Synopsis: Spade bits provide a low-cost means for plumbers, electricians, and framers to drill medium- to large-diameter holes. In addition to the original paddle-shaped spade, bits are now available with barbed edges, curved paddles, and self-feed screw tips. For this article, electrician Brian Walo put 13 spade bits (1 in. dia. and 6 in. long) through two tests: a high-speed/low-torque test and a low-speed/high-torque test. The Bosch Daredevil, a curved-paddle bit with a self-feed screw tip, not only was the best overall performer, but it also yielded the lowest cost per hole. As a group, the fluted bits performed poorly in the high-speed/low-torque test, but they outdistanced all other competitors in the low-speed/high-torque test. A third test was also performed, on wood spiked with framing nails, but because few bits survived this test, results are not included in the article.
Familiar job-site companions, spade bits have long filled the void for plumbers, electricians, and framers needing to drill medium to large-diameter holes without lugging around a dedicated 1⁄2-in. right angle drill. Spade bits are relatively inexpensive and widely available in a range of sizes to suit most tasks on the job, making them an easy choice for tool buyers with slim budgets.
Because they are such a common sight on the job, we began to wonder how the brands would stack up against each other for speed and durability in a couple of different scenarios. Also, in case you missed it, the market has expanded beyond the standard paddle shaped spade and now includes bits with barbed edges, curved paddles, and self-feed screw tips.
Our goal? To see if the new spins on the traditional spade design affect performance and longevity, or whether the traditional spades would prove the old adage about not fixing something that’s not broken.
Styles in spades
Spade bits come mostly in two variations: flat and barbed. The flat-blade bits vary slightly in their design. Some incorporate curved paddles in an effort to clear wood chips, but most are essentially cutting blades with straight, sharp edges. In a now-common offshoot of flat-blade bits, many spades have barbs on each side of the paddle to score the surface of the cutting material and, presumably, to feed material to the cutting edges. A third component, not often seen on traditional spade bits, is the self-feeding screw tip, which accelerates the cutting speed by pulling the bit through the material.
These days, spade bits also seem to be sharing shelf space with some relative newcomers to the field. Self-feeding fluted bits appear to be gaining traction in the wood-boring-bit market and are often touted as being faster and more durable than standard spade bits. Their distinctive spiral shape is a substantial departure from the traditional spade, but they aren’t quite auger bits, either. Although sold at a premium price, these bits are often marketed as direct competitors to spades, so we thought it fair to include them in our test.
How we tested
To find out just how well each bit stacks up to its peers, we built a dedicated drilling rig. A sled with vibration-minimizing supports was securely mounted to a pair of drawer slides. The sled held the drill and was attached via a small pulley and cable to a weighted bucket hanging below the rig to pull each bit through the material with the same amount of simulated hand pressure.

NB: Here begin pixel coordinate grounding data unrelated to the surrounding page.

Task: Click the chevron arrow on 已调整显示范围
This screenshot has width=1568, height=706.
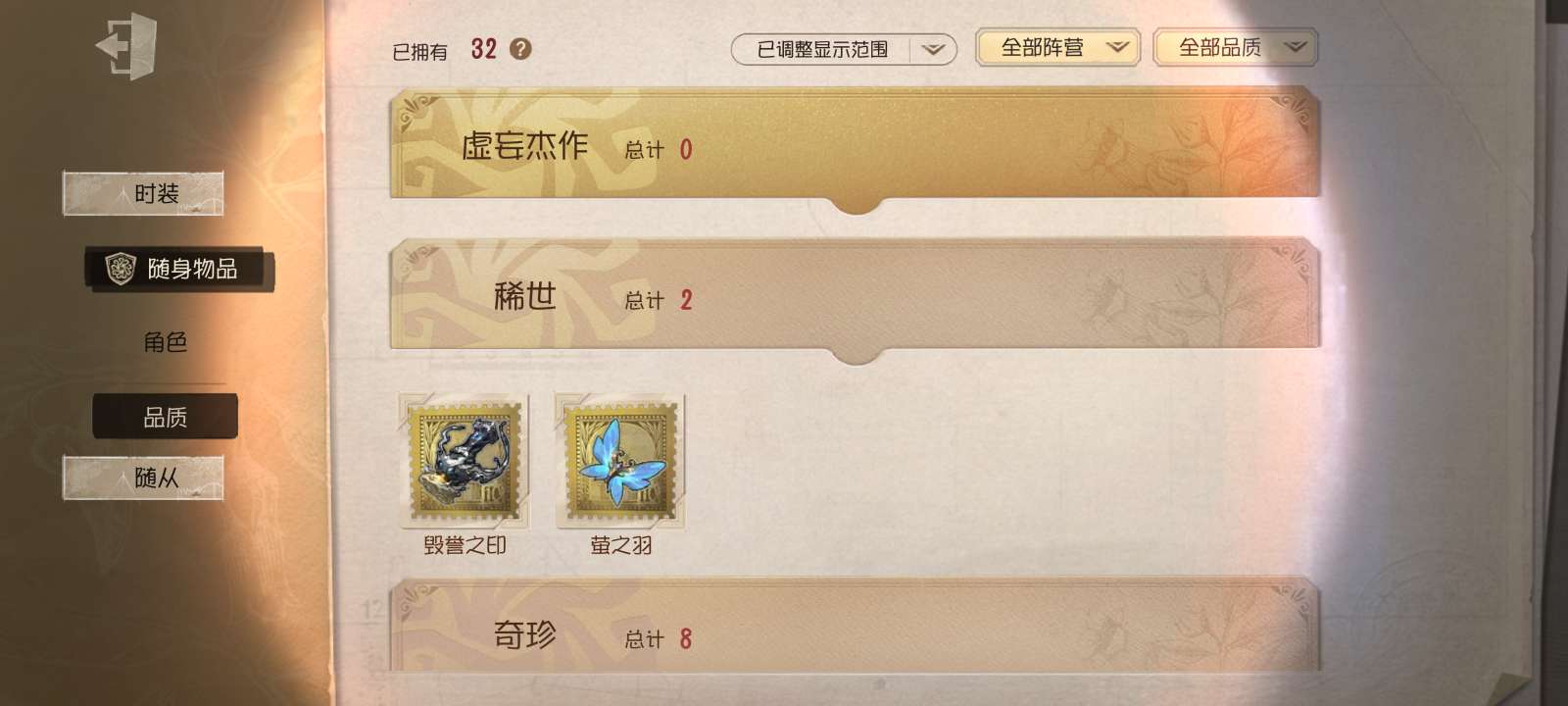Action: (933, 49)
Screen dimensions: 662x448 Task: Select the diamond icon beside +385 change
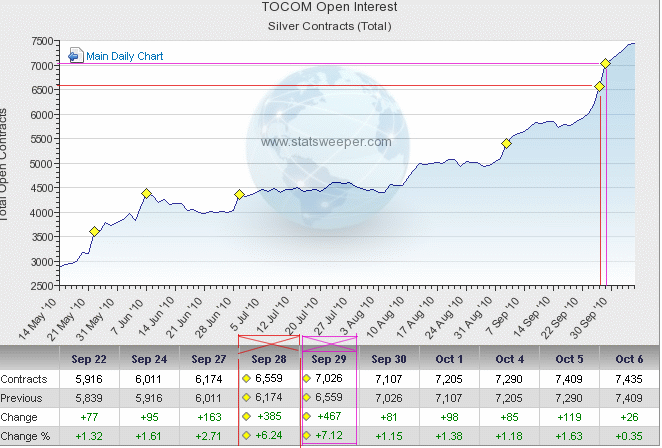click(x=246, y=416)
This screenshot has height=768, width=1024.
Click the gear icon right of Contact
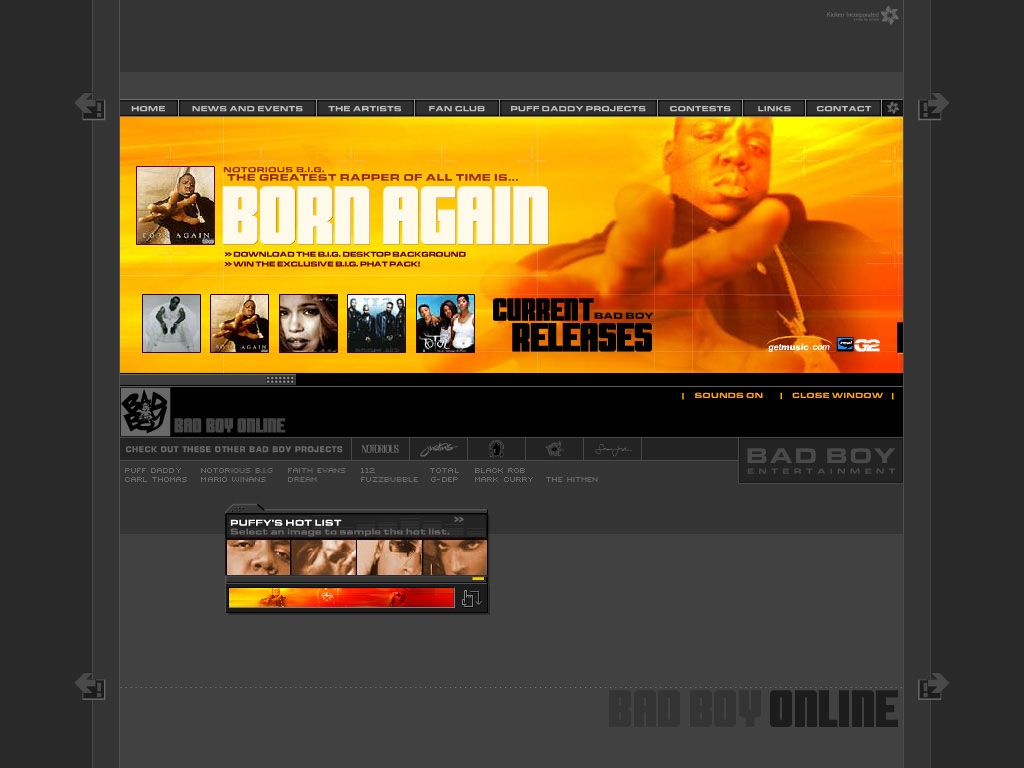tap(893, 108)
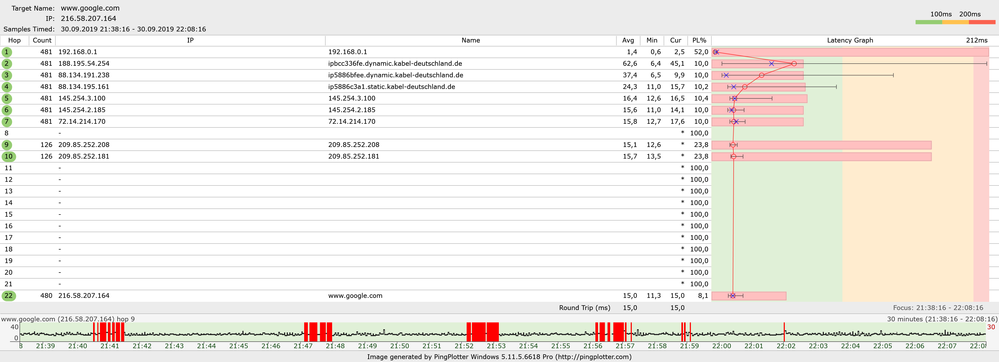Sort by the Avg column header
Viewport: 999px width, 362px height.
pos(628,40)
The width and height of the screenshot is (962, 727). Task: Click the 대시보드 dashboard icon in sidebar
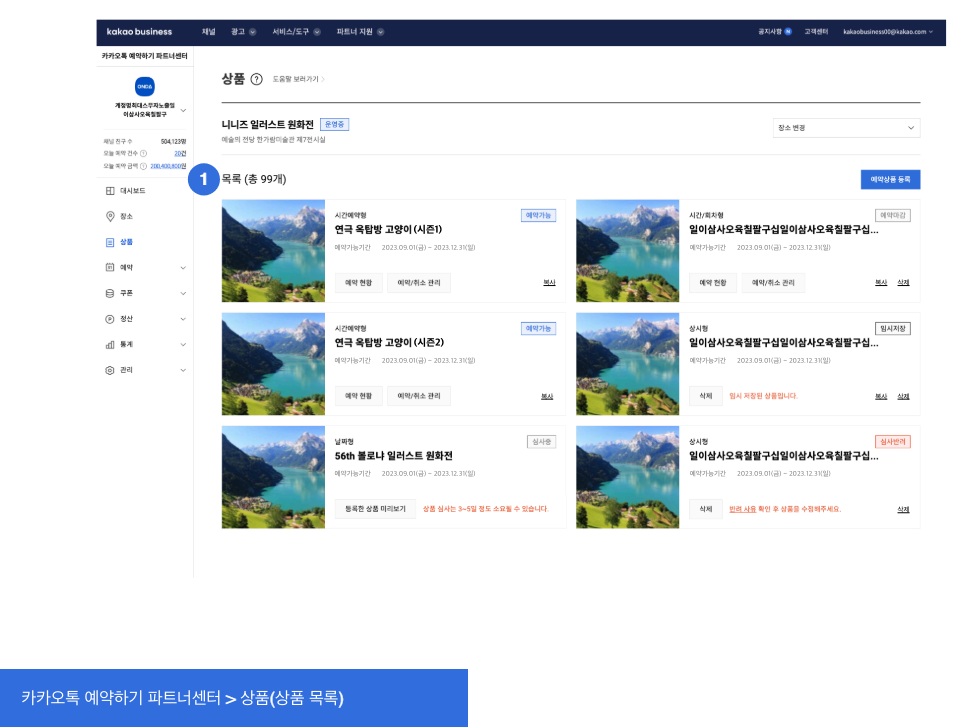pyautogui.click(x=110, y=190)
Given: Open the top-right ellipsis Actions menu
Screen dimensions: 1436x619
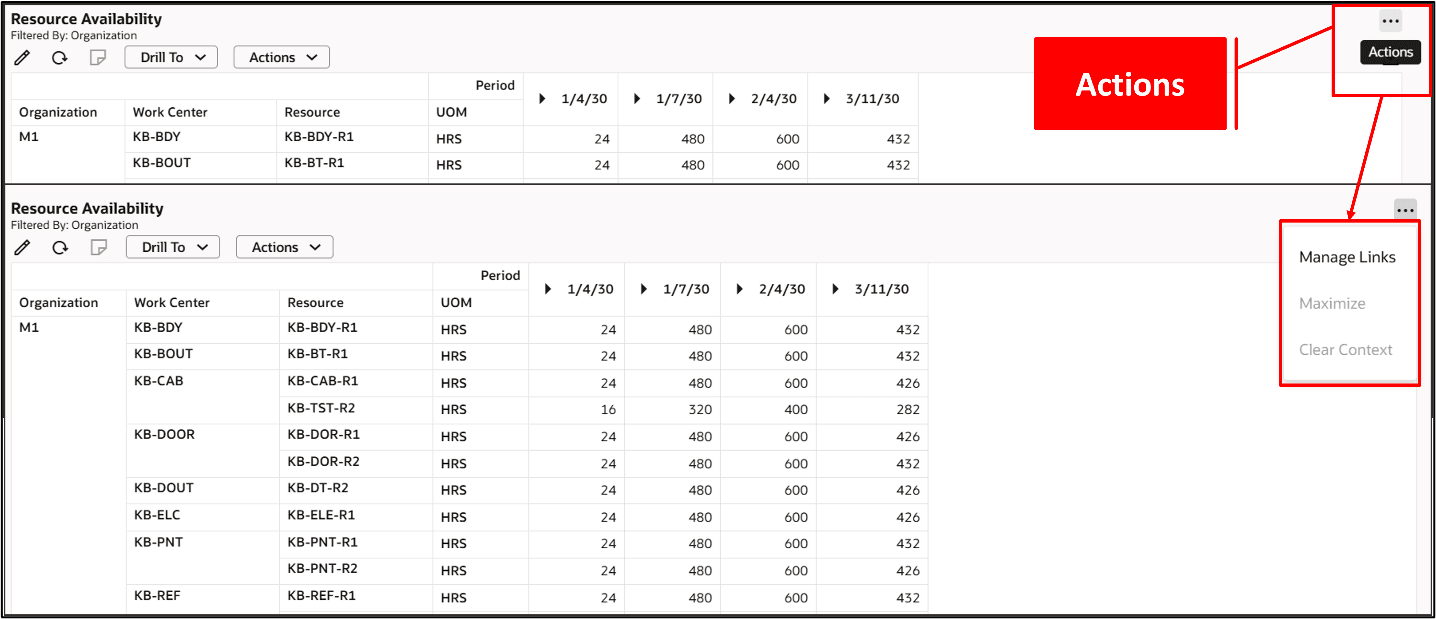Looking at the screenshot, I should click(x=1391, y=20).
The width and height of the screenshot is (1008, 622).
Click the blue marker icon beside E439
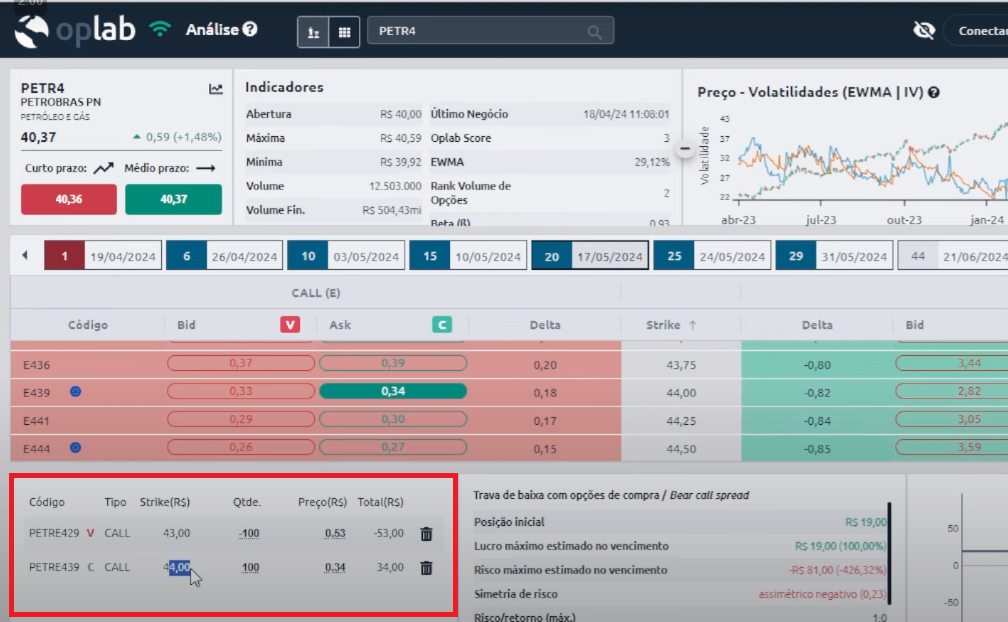coord(75,391)
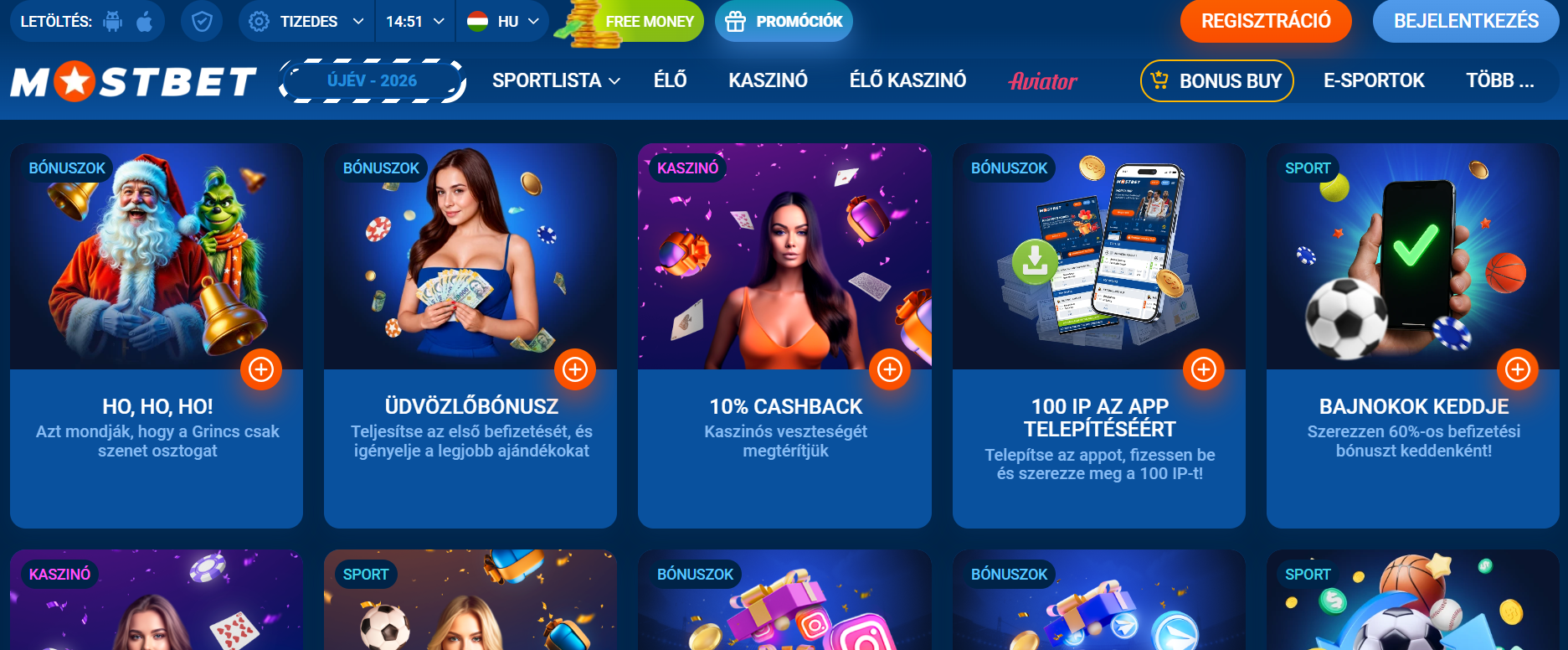Open the Élő Kaszinó menu item
The image size is (1568, 650).
tap(907, 80)
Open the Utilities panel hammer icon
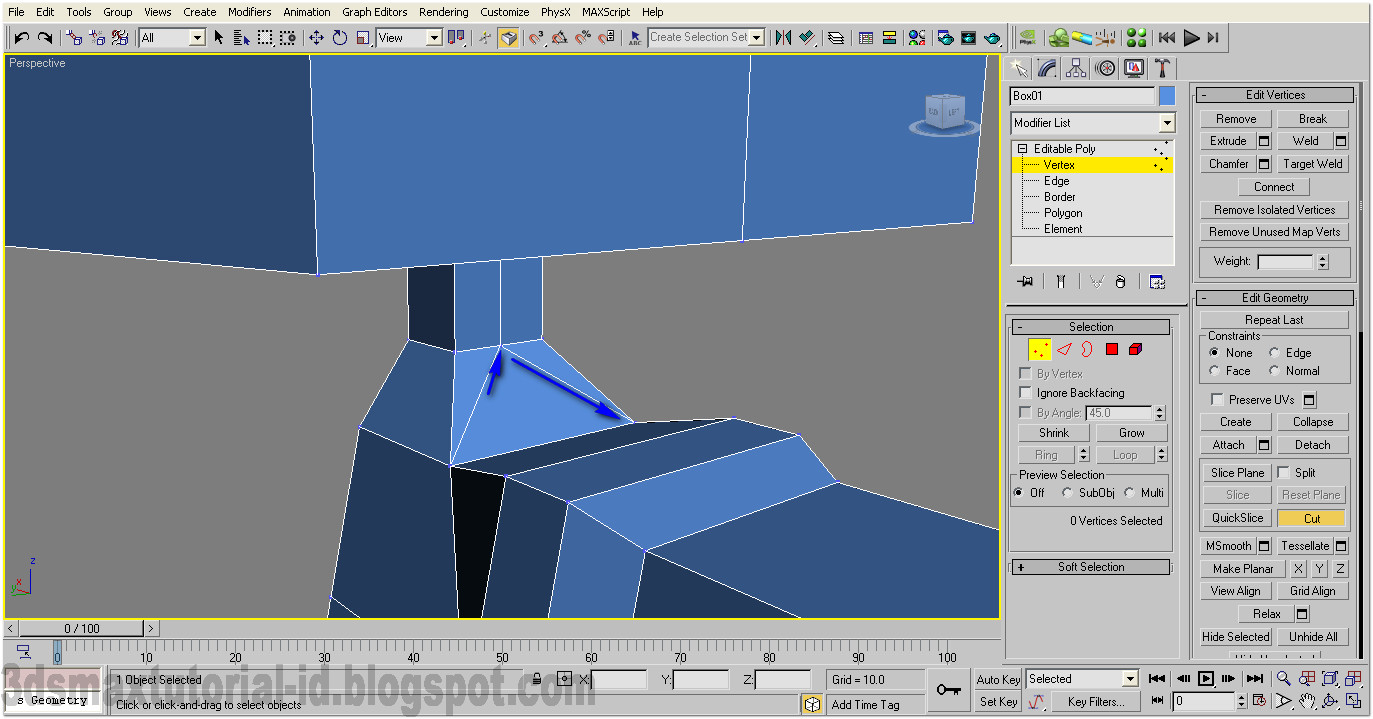The image size is (1373, 719). pos(1161,67)
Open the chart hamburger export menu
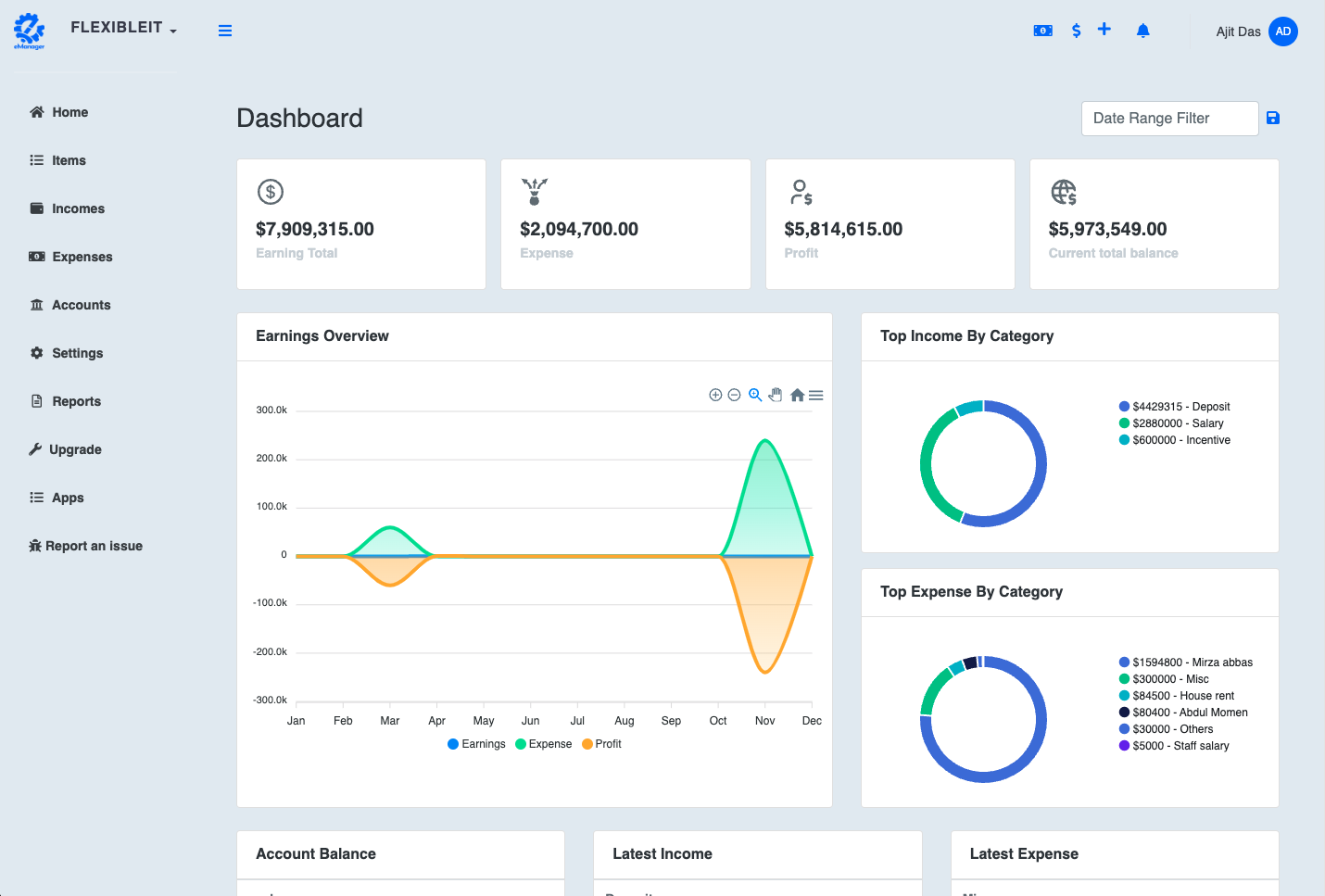 [x=816, y=395]
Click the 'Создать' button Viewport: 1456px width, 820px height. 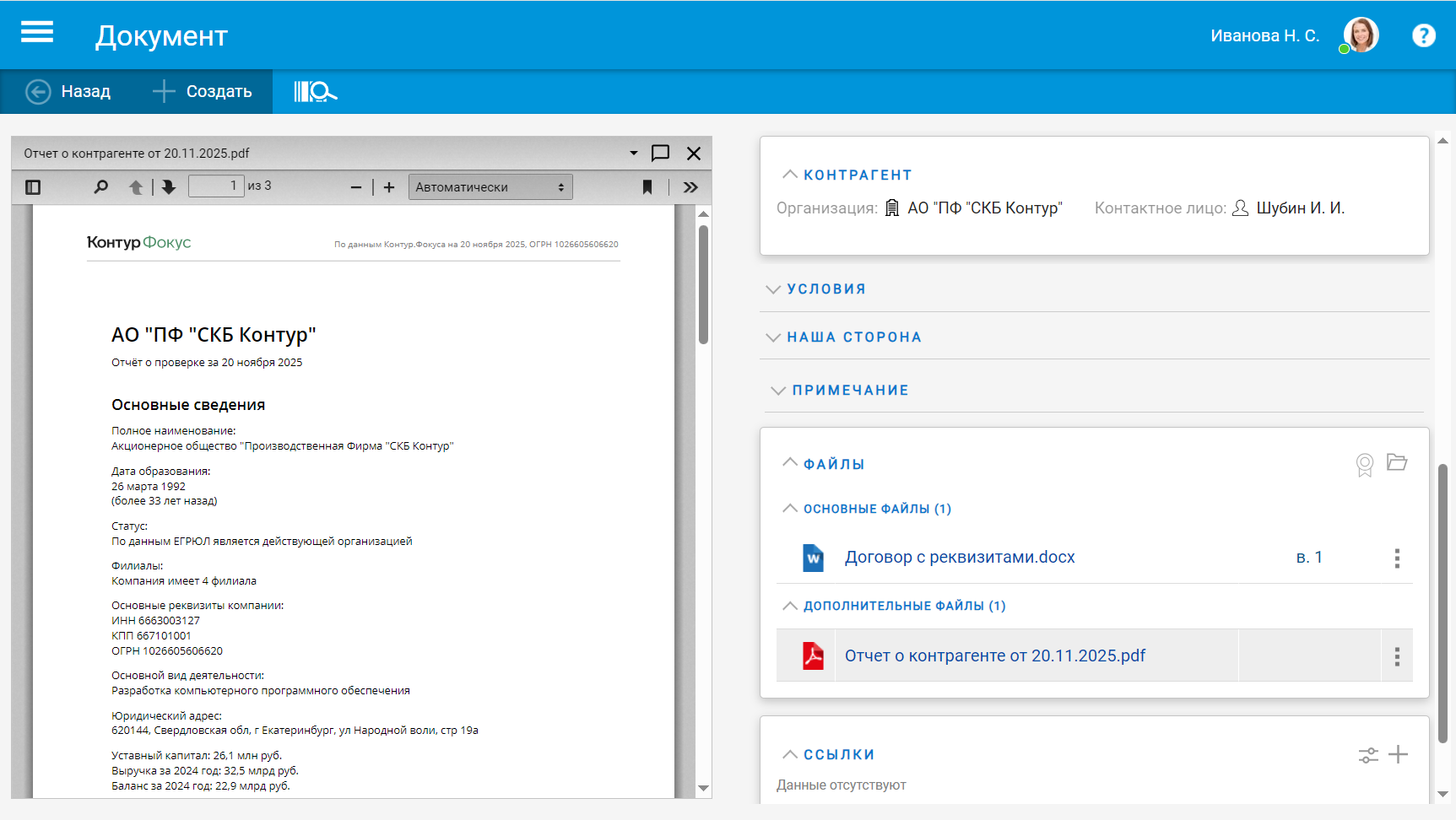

To give each brand a fair shake, the rig was built to accommodate both a high-rpm (2500 max), low-torque 6-amp drill that you might find in thousands of household-tool collections (DeWalt 3⁄8 in.; D21008), as well as a low-rpm (500 max), high-torque 9-amp drill more commonly found on construction sites (Ridgid 1⁄2 in.; R7121).
Each bit was timed on its first hole, then tested repeatedly until the time to complete a hole doubled, determining its point of failure.